Document text >>
--------------------
Reasons to be happy

I was feeling a bit down recently, so I started to think about everything that made me happy. And I came up with this no doubt incomplete list.

  • Toasted cheese suppers
  • Convivial conversation with friends over drinks
  • Curling up in my favourite armchair, whisky in hand, reading Sherlock Holmes stories
  • Branches swaying in the wind
  • Mozart’s piano concertos, Schubert’s chamber music, & Verdi’s “Falstaff”
  • A train journey through the countryside – just staring out of the window
  • Waking up early in the morning, and turning over to go back to sleep again
  • Snow
  • Pompous arses on television looking serious and spouting shite
  • Film noir
  • Seeing small children with happy faces come out of the Natural History Museum, and realising that not even the most sophisticated of gadgets will ever replace the plastic dinosaur
  • Books by bearded Russian writers. (And by Pushkin & Gogol, who unaccountably didn’t have beards. Although Pushkin’s sideburns were spectacular, I grant you.)
--------------------
Dataset >>
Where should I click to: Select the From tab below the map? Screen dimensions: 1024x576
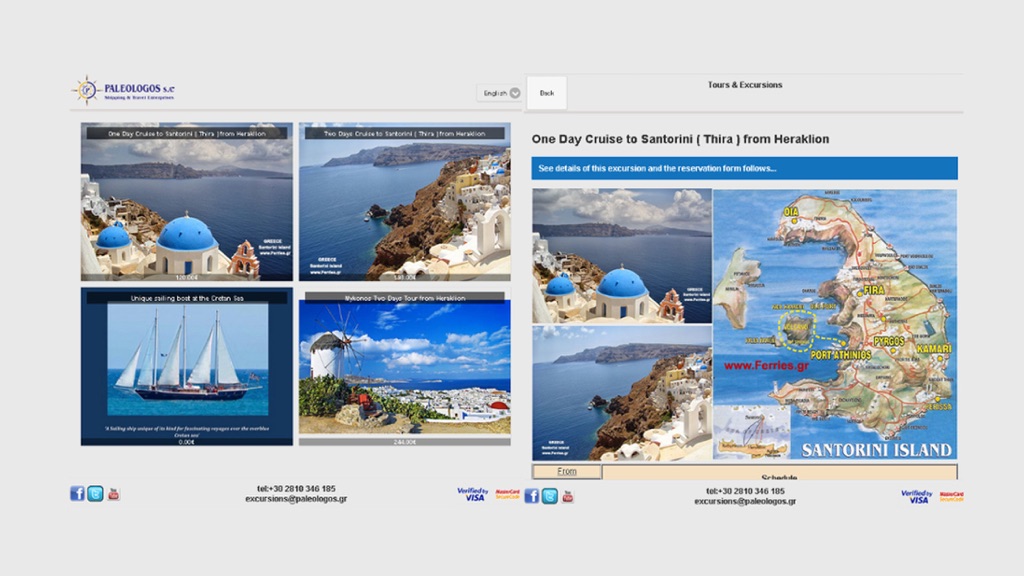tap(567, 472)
--------------------
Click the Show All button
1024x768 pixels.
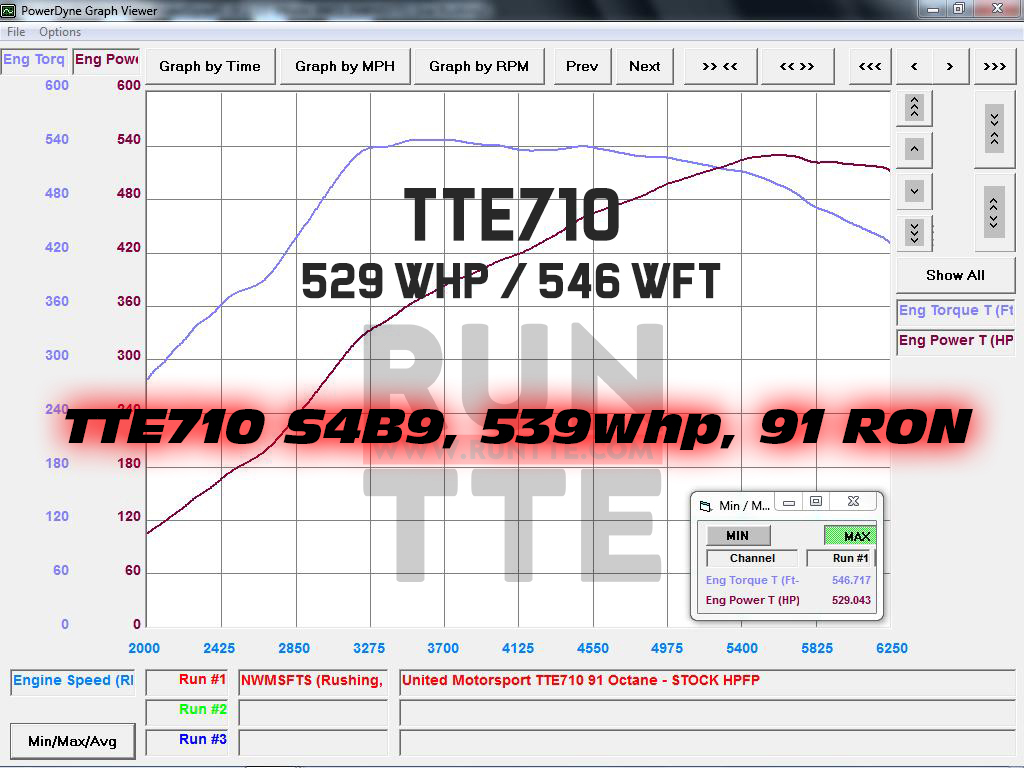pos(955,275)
--------------------
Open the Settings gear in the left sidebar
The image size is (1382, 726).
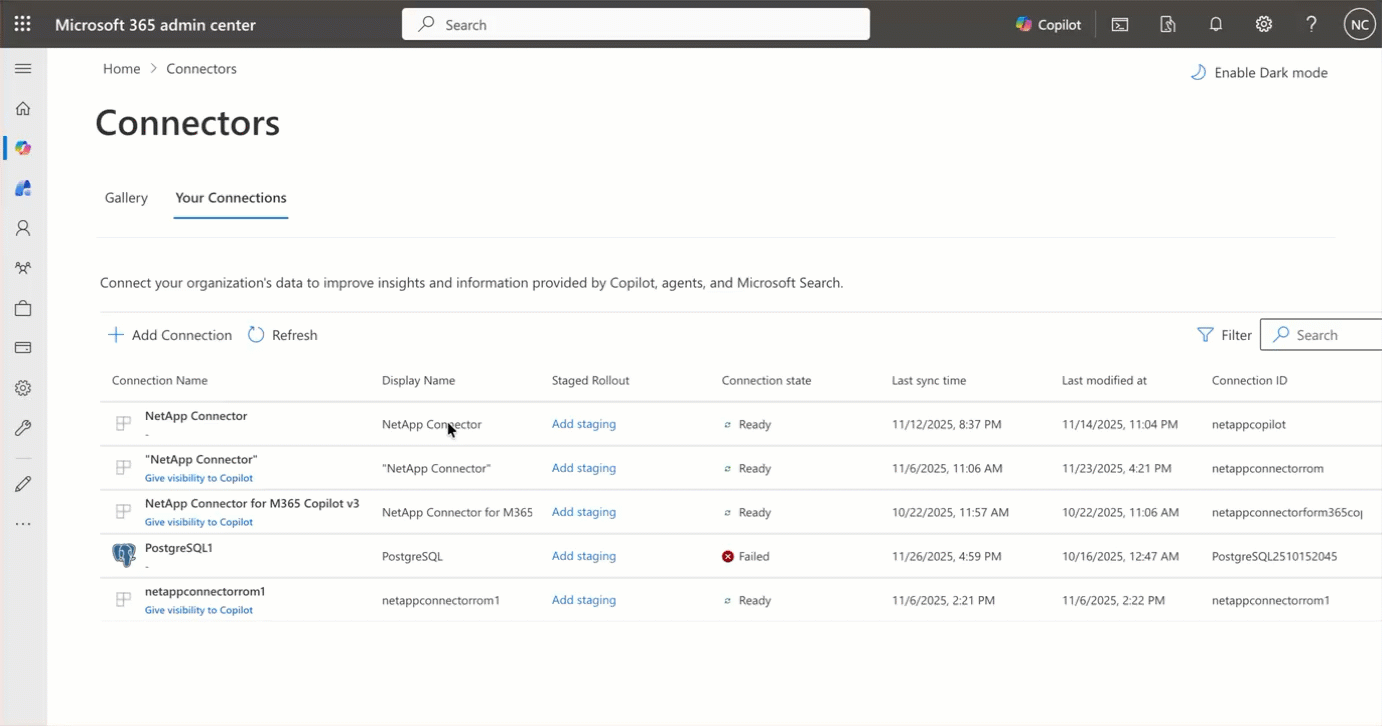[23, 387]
--------------------
Prompt 1 >> Copy out the listing starting at the line containing "Where should I" and ending at the line containing "tap(567, 472)", word for word, and omit the pictures.
Prompt 2 >> Continue the list of reasons to be happy from the point where it stops.

Written answer 1 >>
Where should I click to: Select the From tab below the map? Screen dimensions: 1024x576
tap(567, 472)

Written answer 2 >>
  • Autumn leaves
  • Smutty schoolboy jokes
  • Browsing in second-hand bookshops
  • Hammer horror films
  • People saying “thank you” to bus drivers
  • Those Proustian moments when your younger days return vividly to mind, and you remember what a prat you were
  • Watching University Challenge with daughter, & answering more questions than her
  • Laurel & Hardy
  • Winter light. (That is, the light you get in winter, not the Ingmar Bergman film with that title. I mean, I do like Bergman, but I can’t say his films make me very happy.)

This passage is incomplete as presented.